MOM'S LIFE
Mengenal Eccedentesiast, Seseorang yang Menyembunyikan Luka di Balik Senyuman
Arsitta Dwi Pramesti | HaiBunda
Sabtu, 18 May 2024 07:40 WIBPernahkah Bunda menyembunyikan luka di balik sebuah senyuman? Kondisi ini disebut dengan eccendentesiast. Seperti apa gejala eccedentesiats dan bagaimana itu bisa terjadi?
Bunda mungkin pernah berusaha menyembunyikan luka dengan memasang wajah bahagia. Dengan berbagai alasan, Bunda melakukan hal ini karena menganggap sebagai pilihan terbaik. Kondisi ini sering disebut senyum palsu atau eccedentesiast.
Kondisi ini merujuk pada Bunda yang terlihat bahagia dan menebar senyuman, padahal jauh di lubuk hari sedang merasakan sedih mendalam.
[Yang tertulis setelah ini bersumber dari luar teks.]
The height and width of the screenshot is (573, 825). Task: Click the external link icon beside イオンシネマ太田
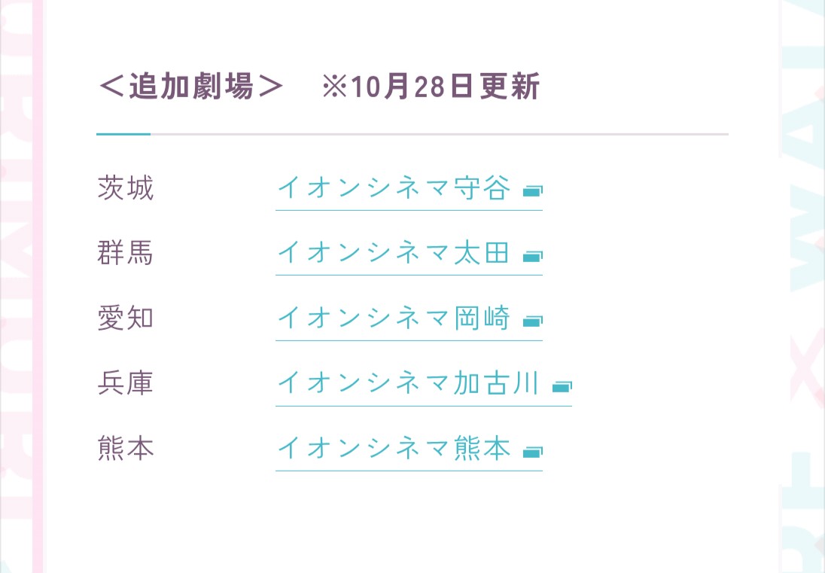[532, 256]
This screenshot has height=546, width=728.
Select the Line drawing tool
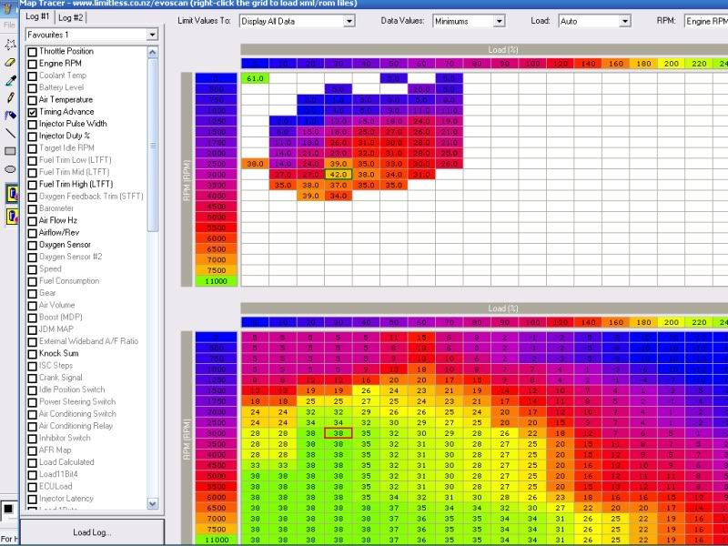click(10, 133)

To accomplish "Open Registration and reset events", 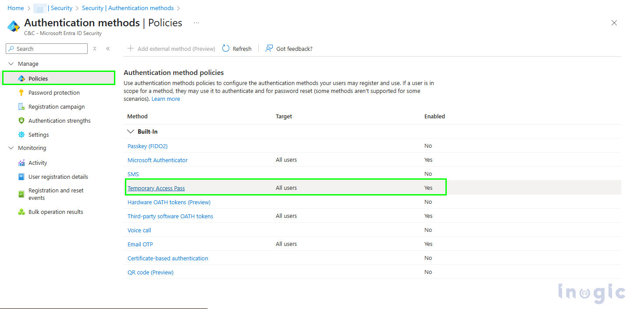I will 56,194.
Menurut pakar, kondisi ini sering terjadi. Bunda dapat memahami lebih jauh mengenai eccedentesiast dengan menyimak pada pembahasan berikut ini.
Apa itu eccedentesiast?
Dalam sebuah e-Jurnal bertajuk Gangguan Psikologi Eccedentesiast oleh Sheilla Sartika Salsabilla dijelaskan bahwa eccedentesiast adalah kondisi dimana seseorang menyembunyikan banyak hal di balik senyumannya.
Hal ini berbanding terbalik dengan kondisi umum di mana seseorang cenderung menunjukkan wajah murung saat sedih. Orang dengan eccedentesiast justru membendung semua rasa kecewa, sedih, traumatis, dan depresi dengan menunjukkan wajah bahagia.
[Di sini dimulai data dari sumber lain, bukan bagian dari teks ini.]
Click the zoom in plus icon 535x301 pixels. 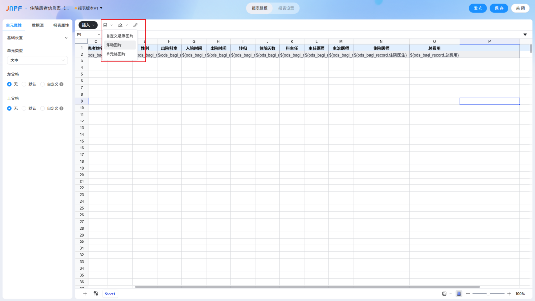tap(509, 294)
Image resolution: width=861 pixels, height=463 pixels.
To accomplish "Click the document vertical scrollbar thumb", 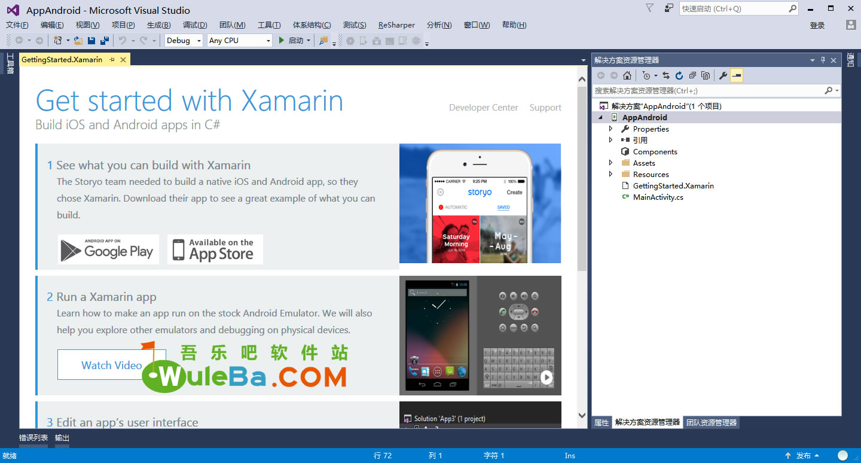I will [x=582, y=179].
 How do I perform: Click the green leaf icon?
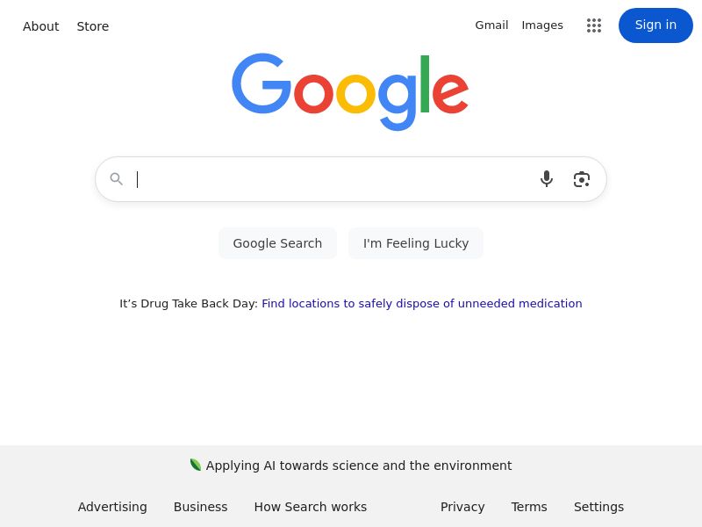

Seorang psikolog di Clinical Psychologist dan Brainspotting Trainer & Therapist RS Pantai Indah Kapuk, Ine Indriani, M.Psi, menjelaskan bahwa eccedentesiast biasa disebut sebagai senyum palsu atau fake smile. Menurut Indriani, orang-orang yang mengalami eccedentesiast menunjukkan dirinya terlihat baik-baik saja di saat sedang menghadapi suatu masalah.
Indriani menjabarkan bahwa dibalik senyuman seseorang dengan eccedentesiast, terdapat usaha untuk meyakinkan orang lain bahwa dia sedang senang dan baik-baik saja. Meskipun hal ini tidak berpengaruh pada orang lain, kondisi ini justru tidak baik bagi orang dengan eccedentesiast sendiri.
Kata eccedentesiast berasal dari bahasa Latin “Ecce” yang bermakna “look at and dente teeth” atau lihat pada giginya. Maksudnya, ketika menilai senyuman seseorang kita harus melihat lebih jauh untuk mengetahui kondisi sesungguhnya.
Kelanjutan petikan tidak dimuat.